You know what they say about assuming. It simply doesn’t work when Emily gets to watch a movie involving little clown people and killer kids.
Quick Plot: We open on a drunken teen party being crashed by aforementioned stormtrooper wielding an axe. Flash back a few years to young Rachel, as blond as The Bad Seed and as sour as a Lemon Luden’s Cough Drop. Rachel is the only child of a miserably married couple who constantly discuss the fact that they are sad.
Sad, for Mom, apparently justifies having an affair smack in front of your child and calling her a little bitch when the kid has the nerve to tell your nice guy husband that, you know, there was a naked man in the shower. What would possess a daddy’s girl to spill the beans? Why, her clown dolls coming to life of course!

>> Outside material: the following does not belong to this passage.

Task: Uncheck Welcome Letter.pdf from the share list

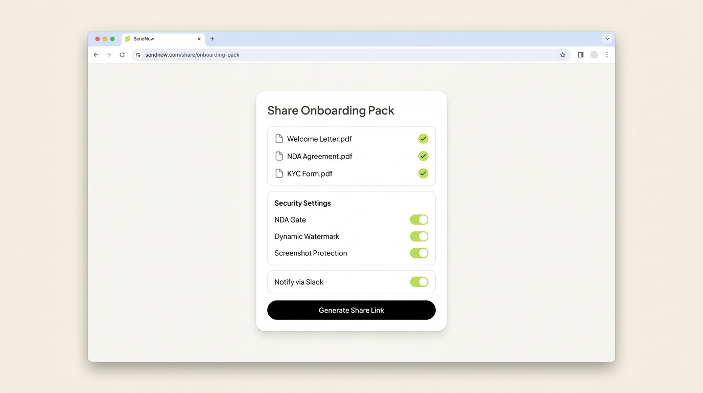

Letting your child play with a pair of harlequins just seems like irresponsible parenting, but considering mom’s methods include dragging her daughter to the park to “go play on the swings or something” while she makes out with her lover, it’s not surprising. As Rachel gets more and more stressed about her parents’ unhappiness, dolls Leelo and Melo (I think?) evolve into ghostly apparitions that show up to dance, stare, and threaten the poor little girl with mouth removals.

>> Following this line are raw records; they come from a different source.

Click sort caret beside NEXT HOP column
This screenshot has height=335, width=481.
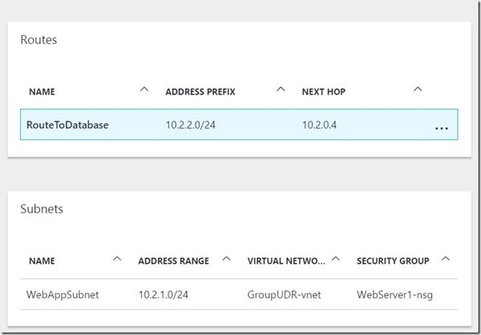(x=417, y=89)
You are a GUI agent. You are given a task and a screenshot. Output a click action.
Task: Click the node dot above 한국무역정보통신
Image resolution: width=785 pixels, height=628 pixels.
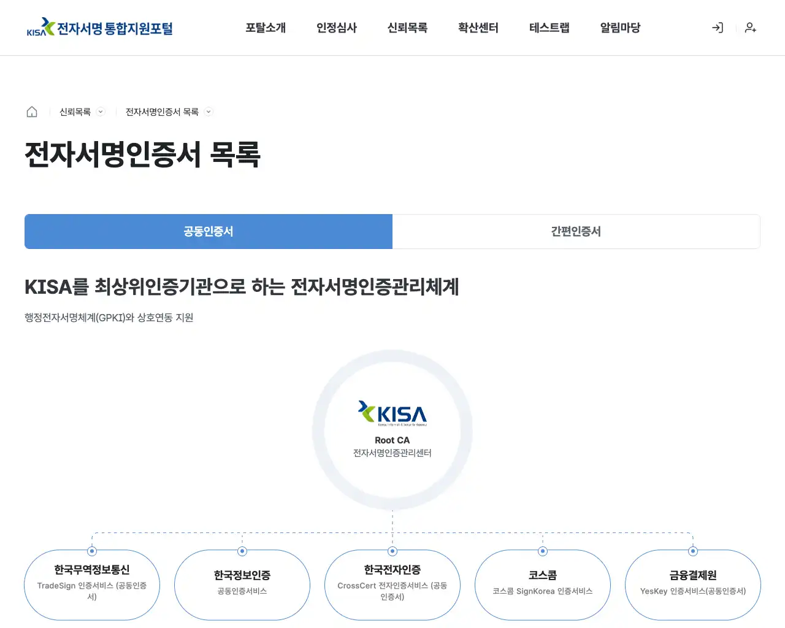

It’s incredibly creepy. Or really funny. Or very silly. Or maybe terrifying.
I kind of have no idea.
It’s a bizarre description of a key ingredient in the film, and I realize that. When the figures first appear, they’re eerie. Then they open their mouths and sound, plain and simple, rather stupid. But they keep talking, having a lighthearted ‘we’re your TOYS’ conversation that, mid-sentence, turns into a threat to remove Rachel’s mouth from her fudging face. I will understand if anybody that has seen this film found these villains hilarious. I will also defend their rights to be scary.

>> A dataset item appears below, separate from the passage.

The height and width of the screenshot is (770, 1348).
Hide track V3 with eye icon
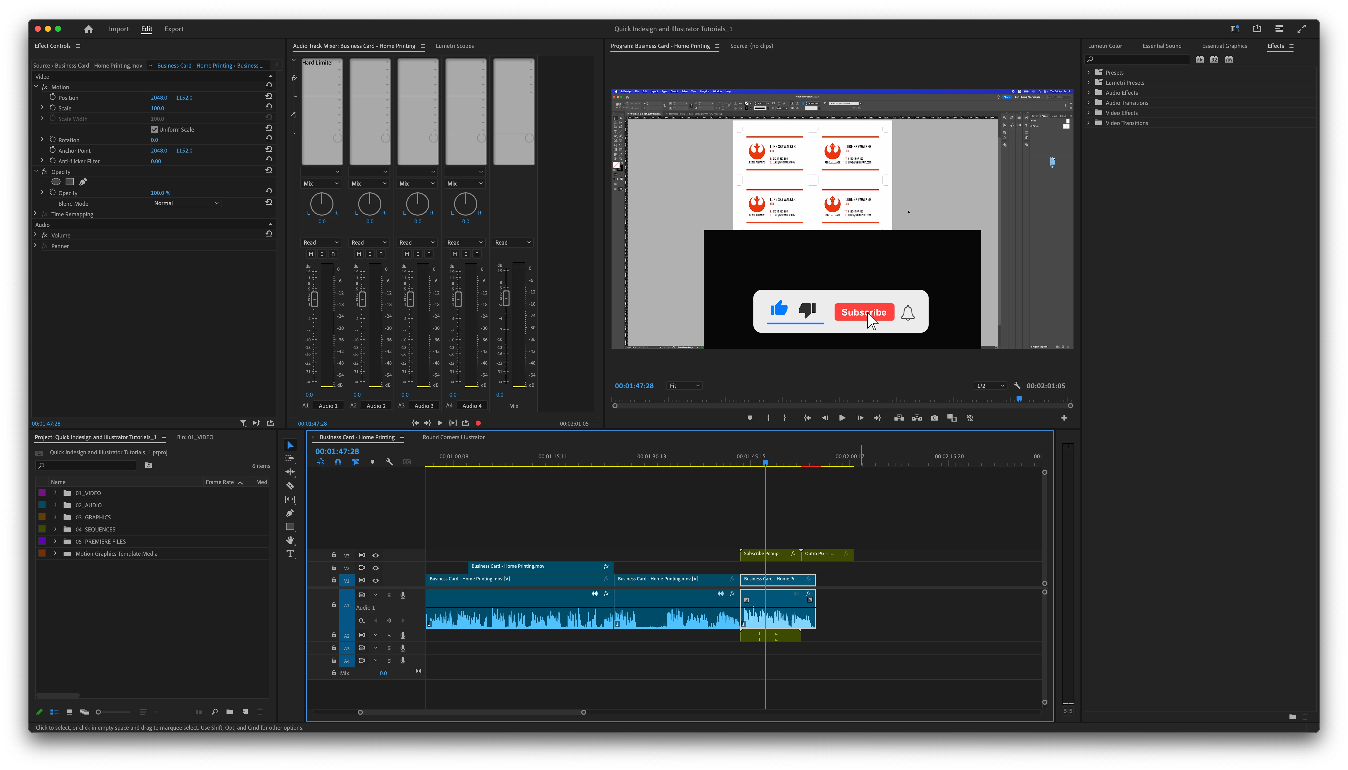point(376,555)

As you might guess, encouraging a tattle is just the warmup for Rachel’s playthings. Their real game involves the biggest knife that Rachel isn’t allowed to play with, lodged, naturally, inside Mom’s cheating chest.
This part of Rachel’s childhood makes up the first hour of the 90 minute Shattered Lives, and while it shows its amateur-ity and low budget, it’s also fairly unique and even, at least to me, unsettling. An odd choice is made in moving the action forward 10 years or so, skirting over what happened after Dad came home to find his daughter stained in her mother’s blood. Nah, why explore the resolution of that plot when we could just give Rachel a new tragedy to deal with for her post-high school life?
Shattered Lives is a strange film, which actually works well towards its benefit. There are plenty of straight-to-DVD horror movies about pretty urbanites hunted by hillbillies or zombies feasting on frat boys. With Shattered Lives, we never really know what’s going on, even though we know (based on the introduction) where it will eventually end. It’s incredibly flawed in its storytelling, but the movie has more ambition than is required and makes some fairly interesting and possibly, scary choices.
High Points
There’s some genuinely strong attempts to get inside the marriage of Rachel’s parents, leading to a surprisingly believable moment where her mother acknowledges that she’s just not living the life she thought she wanted
Low Points
...but then again, it’s hard to even care when said character has done just about everything but beat her daughter with wire hangers and slap her in the face with a handful of Comet
Lessons Learned
You should always do at least one fun thing a day. This is some ace life advice from Rachel’s dad, who also theorizes that married people fight all the time because that’s what marriage is
Despite the visual limitations of a gas mask, wearing one offers few drawbacks when committing multiple homicide
When your clown dolls tell you to stop asking questions, stop...asking...questions
Rent/Bury/Buy
I rather liked Shattered Lives, even though the sane film fan inside me knows it’s not necessarily very good. Even so, I admired the weirdness of it all. Writer/director Carl Lindbergh definitely needs some more practice behind the camera, but he clearly has some interesting ideas and isn’t afraid to throw some wackiness our way. I’m genuinely curious to see where he goes from here. The film is streaming on Netflix (which is, quite frankly, as much effort as you should put into acquiring it) so give it a try if you want something different and don’t mind a lot of rough edges.